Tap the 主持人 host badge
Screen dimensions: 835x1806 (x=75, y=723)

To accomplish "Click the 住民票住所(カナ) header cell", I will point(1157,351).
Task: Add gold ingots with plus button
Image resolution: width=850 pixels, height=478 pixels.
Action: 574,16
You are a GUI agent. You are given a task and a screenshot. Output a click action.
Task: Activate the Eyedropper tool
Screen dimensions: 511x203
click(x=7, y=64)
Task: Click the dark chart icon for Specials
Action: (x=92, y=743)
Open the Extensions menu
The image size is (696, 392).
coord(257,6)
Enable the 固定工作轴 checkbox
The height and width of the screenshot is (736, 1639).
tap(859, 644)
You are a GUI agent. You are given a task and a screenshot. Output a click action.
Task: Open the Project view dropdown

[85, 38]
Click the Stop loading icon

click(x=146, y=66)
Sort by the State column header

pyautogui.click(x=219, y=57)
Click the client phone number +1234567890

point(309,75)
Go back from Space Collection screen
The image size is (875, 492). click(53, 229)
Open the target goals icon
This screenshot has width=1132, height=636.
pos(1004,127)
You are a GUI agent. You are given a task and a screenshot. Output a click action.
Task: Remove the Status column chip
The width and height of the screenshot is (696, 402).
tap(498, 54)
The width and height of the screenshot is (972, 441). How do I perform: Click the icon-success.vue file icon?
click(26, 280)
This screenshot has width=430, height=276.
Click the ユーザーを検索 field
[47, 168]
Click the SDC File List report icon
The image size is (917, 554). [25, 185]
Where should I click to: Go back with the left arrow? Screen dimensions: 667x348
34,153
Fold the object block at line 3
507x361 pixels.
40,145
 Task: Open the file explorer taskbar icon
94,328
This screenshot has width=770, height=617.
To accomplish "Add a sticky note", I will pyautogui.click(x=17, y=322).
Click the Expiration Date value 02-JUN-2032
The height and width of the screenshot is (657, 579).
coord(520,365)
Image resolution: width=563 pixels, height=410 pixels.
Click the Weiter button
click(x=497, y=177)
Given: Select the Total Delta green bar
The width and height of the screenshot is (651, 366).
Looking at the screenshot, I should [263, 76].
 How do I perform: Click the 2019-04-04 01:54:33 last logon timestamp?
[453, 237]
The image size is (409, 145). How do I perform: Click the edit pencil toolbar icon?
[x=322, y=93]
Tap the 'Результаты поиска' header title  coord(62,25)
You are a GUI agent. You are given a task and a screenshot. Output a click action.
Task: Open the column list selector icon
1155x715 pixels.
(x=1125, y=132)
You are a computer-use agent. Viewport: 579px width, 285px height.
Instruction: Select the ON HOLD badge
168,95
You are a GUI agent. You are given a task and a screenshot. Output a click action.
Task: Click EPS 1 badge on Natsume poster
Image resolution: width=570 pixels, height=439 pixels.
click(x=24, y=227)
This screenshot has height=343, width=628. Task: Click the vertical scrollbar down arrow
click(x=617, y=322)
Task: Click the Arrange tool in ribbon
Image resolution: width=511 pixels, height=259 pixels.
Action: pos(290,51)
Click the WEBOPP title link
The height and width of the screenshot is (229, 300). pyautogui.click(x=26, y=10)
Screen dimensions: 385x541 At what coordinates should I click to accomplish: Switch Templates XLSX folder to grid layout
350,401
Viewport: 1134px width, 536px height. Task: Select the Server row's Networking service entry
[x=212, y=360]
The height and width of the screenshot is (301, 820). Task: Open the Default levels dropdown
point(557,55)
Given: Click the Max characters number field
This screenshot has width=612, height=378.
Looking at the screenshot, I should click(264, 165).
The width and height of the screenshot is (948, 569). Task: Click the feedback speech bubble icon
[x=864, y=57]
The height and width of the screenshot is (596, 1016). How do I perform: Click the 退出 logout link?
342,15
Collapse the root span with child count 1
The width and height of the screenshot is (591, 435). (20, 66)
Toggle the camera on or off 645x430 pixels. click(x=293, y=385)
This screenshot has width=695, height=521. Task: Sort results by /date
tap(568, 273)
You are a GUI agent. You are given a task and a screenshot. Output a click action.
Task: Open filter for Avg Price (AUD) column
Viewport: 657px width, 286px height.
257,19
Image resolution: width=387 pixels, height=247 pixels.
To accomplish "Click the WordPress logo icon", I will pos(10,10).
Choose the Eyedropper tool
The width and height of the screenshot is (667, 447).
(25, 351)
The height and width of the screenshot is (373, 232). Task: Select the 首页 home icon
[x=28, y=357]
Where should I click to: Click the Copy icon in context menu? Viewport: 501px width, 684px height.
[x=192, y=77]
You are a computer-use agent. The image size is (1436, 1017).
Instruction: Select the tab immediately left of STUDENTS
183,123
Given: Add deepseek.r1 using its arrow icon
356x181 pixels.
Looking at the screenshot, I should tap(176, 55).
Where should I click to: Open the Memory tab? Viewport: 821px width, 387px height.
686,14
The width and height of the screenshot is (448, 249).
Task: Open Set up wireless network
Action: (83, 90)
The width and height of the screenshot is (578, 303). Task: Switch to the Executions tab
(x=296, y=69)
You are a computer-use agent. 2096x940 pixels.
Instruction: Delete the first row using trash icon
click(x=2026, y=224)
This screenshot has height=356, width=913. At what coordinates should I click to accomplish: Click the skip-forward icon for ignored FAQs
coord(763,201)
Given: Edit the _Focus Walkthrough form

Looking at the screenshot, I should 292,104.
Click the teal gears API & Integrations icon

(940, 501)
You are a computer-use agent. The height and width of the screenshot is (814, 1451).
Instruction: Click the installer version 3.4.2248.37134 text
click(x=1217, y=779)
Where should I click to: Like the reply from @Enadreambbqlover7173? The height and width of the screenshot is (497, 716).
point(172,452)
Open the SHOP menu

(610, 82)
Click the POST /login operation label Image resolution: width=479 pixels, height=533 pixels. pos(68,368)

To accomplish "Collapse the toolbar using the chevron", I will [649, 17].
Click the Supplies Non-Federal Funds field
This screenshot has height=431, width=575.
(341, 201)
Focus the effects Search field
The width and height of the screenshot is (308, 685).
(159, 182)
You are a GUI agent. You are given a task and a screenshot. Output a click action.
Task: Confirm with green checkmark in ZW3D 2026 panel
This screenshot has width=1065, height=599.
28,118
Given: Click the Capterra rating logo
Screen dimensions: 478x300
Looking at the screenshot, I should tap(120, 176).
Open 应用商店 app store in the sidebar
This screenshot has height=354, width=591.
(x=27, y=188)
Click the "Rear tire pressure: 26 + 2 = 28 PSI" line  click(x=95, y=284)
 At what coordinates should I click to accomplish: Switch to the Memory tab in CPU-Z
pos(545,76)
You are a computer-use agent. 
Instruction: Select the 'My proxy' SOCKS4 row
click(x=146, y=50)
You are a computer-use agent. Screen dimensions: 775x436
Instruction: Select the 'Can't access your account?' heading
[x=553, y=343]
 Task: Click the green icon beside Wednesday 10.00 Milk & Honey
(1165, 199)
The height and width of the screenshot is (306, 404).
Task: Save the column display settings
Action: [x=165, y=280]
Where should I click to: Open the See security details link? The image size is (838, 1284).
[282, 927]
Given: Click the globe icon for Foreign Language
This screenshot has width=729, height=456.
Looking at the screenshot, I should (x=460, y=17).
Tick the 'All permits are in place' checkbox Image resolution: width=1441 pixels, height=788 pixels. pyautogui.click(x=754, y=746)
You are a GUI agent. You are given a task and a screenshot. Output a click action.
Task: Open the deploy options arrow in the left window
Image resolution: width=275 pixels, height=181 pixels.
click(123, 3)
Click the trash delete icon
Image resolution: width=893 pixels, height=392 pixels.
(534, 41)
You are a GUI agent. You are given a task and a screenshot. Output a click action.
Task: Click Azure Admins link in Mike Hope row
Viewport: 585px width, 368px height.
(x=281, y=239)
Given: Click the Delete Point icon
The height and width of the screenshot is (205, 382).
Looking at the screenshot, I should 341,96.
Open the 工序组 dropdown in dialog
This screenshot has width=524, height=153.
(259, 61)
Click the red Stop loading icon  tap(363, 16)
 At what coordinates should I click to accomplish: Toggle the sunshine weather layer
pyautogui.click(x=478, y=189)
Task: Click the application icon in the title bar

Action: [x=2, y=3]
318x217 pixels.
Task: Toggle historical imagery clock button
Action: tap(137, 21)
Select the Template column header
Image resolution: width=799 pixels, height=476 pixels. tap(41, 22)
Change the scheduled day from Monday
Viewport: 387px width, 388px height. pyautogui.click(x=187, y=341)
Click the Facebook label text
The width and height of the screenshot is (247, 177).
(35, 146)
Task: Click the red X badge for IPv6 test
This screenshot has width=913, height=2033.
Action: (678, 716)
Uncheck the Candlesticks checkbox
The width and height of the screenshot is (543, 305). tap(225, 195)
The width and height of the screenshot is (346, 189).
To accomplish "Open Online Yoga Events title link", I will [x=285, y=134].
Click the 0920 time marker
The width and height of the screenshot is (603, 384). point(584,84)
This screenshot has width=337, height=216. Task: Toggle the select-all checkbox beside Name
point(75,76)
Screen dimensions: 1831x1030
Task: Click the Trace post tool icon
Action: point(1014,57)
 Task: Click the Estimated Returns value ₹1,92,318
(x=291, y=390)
=======
▸ Goal of the exercise: Using the data above, reproduce exactly the lines from the line that contains "This screenshot has width=770, height=617." through the line that contains "You are a computer-use agent. Viewport: 579px", including both.

▸ Exercise result:
This screenshot has width=770, height=617.
To accomplish "Add a sticky note", I will pyautogui.click(x=17, y=322).
Click the Expiration Date value 02-JUN-2032
The height and width of the screenshot is (657, 579).
coord(520,365)
Image resolution: width=563 pixels, height=410 pixels.
Click the Weiter button
click(x=497, y=177)
Given: Select the Total Delta green bar
The width and height of the screenshot is (651, 366).
Looking at the screenshot, I should [263, 76].
 How do I perform: Click the 2019-04-04 01:54:33 last logon timestamp?
[453, 237]
The image size is (409, 145). How do I perform: Click the edit pencil toolbar icon?
[x=322, y=93]
Tap the 'Результаты поиска' header title  coord(62,25)
You are a GUI agent. You are given a task and a screenshot. Output a click action.
Task: Open the column list selector icon
1155x715 pixels.
(x=1125, y=132)
You are a computer-use agent. Viewport: 579px width, 285px height.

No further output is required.